The school board voted Monday night after a lengthy executive session to pay all of Ford's legal fees although the district won the case in court months ago.

In addition, the school district has spent more than $50,000 defending the lawsuit, superintendent Arturo Almendarez said Tuesday.

Monday's school board meeting lasted well into Tuesday morning after a 5-hour executive session that included several matters in addition to Ford's lawsuit.

The district agreed to pay Ford's legal expenses in exchange for Ford agreeing not to appeal the lower court's decision, said Calallen defense attorney John Holmgreen.

Holmgreen said Ford had filed papers with the local court necessary to initiate an appeal, although her notice of appeal was never filed.

Settling the matter out of court allows the school district to proceed with issuing $43 million in bonds before interest rates rise, Holmgreen said.

"We resolved it," he said. "You know every day that passes, there is the risk of higher interest that you have to pay in order to get this bond issue."
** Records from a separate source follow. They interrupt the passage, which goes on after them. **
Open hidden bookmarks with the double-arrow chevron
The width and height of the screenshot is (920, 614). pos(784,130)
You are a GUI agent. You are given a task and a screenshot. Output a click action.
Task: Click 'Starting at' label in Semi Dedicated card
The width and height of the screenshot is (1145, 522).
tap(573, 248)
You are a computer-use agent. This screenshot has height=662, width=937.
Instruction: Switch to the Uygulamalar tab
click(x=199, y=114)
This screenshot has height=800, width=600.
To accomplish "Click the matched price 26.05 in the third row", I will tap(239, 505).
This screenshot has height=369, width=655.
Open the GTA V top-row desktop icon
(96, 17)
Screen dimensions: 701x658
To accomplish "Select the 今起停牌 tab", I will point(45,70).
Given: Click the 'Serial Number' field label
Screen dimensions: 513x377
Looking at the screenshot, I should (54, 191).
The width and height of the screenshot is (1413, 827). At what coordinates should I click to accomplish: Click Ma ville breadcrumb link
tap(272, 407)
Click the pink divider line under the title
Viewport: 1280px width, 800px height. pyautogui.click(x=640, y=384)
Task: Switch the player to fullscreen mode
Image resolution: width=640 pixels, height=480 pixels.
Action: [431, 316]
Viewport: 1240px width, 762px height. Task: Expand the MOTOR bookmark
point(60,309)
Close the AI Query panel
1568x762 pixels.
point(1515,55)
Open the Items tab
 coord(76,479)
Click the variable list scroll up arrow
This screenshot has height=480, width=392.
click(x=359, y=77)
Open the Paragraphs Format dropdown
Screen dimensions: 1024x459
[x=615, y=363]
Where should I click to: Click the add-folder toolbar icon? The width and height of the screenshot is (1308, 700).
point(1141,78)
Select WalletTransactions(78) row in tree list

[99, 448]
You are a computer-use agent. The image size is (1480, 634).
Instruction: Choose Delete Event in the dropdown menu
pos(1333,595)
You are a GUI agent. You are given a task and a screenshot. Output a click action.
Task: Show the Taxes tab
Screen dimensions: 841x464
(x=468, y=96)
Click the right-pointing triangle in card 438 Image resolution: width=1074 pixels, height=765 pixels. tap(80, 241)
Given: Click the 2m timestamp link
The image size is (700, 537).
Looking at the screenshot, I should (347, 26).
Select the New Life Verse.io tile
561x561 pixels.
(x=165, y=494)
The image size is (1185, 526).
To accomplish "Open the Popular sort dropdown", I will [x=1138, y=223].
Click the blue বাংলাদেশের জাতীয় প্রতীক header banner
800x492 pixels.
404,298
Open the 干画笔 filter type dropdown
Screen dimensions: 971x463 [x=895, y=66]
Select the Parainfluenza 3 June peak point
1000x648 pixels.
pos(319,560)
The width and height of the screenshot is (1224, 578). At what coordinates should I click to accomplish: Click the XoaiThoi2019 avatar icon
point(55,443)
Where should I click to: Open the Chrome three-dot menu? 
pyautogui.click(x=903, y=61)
The bond projects had been stalled by Ford's lawsuit. Holmgreen said the Texas Attorney General's Office was reluctant to give its clearance for the bonds while litigation was underway.

"We were trying to get this thing disposed of as soon as possible," Holmgreen said. "We hope to get the concluding papers signed and filed (Tuesday) afternoon."

Corpus Christi attorney Paul Dodson, who handled Ford's lawsuit after the trial, confirmed the settlement.

"Basically an agreement was reached to withdraw the appeal so I think the school board was going to cover some of the expenses of my client," Dodson said.

Ford filed a lawsuit in the 214th District Court in December and her initial attorney, Bruce Matzke, submitted an amended petition Jan. 16.

The amendment claimed a public notice about the election, published in the Oct. 18 issue of the Nueces County Record Star, did not include all nine of the Calallen ISD's voting precincts.

Missing was Precinct 110, which currently has more than 1,400 registered voters. Also absent was the polling location for that precinct, the Hilltop Community Center.

Matzke claimed the precinct's residents had no notice of the election and therefore the bond election results should be voided.

Almendarez said at a two-day trial held on Jan. 31 and Feb. 1 that the omission of Precinct 110 in the notice submitted to the Record Star was "an inadvertent mistake."

The defense argued that there was not enough evidence to show that even if turnout had included all of Precinct 110, it would have caused the proposition to fail.

The November ballots asked voters to consider two bond propositions. One was the $43 million bond proposal for various capital improvement projects, and the other proposition was about authorizing the school district to refinance about $450,000 of existing debt incurred in 2002.

About 1,500 of the school district's 15,658 registered voters cast their ballots for each of the two propositions, both of which passed by about a two-to-one margins.

Holmgreen said the level of turnout at Precinct 110 would not have been sufficient to overturn the election results.

Calallen resident Anne Shaw testified that she had gathered a petition with about 200 signatures from residents who claimed they would have voted against the bond elections if they had been made aware of them.

The defense objected to the petition, citing it as heresy and inadmissible since there was no way to verify the signatures were authentic.

Holmgreen also noted a joint election notice was published by the County Clerk's office in the Oct. 13 issue of the Corpus Christi Caller-Times that listed the Hilltop Community Center as a polling location for Precinct 110.

Judge Joaquin Villarreal ruled in favor of Calallen on Feb. 1, saying that the school district seemed to be in "substantial compliance" with the applicable election laws, adding that overturning an election could be very expensive to the school district.

Villarreal's judgment denied Ford any compensation for her legal fees, as well as upholding the results of the bond elections.

"I have heard no evidence that anyone was denied the right to vote."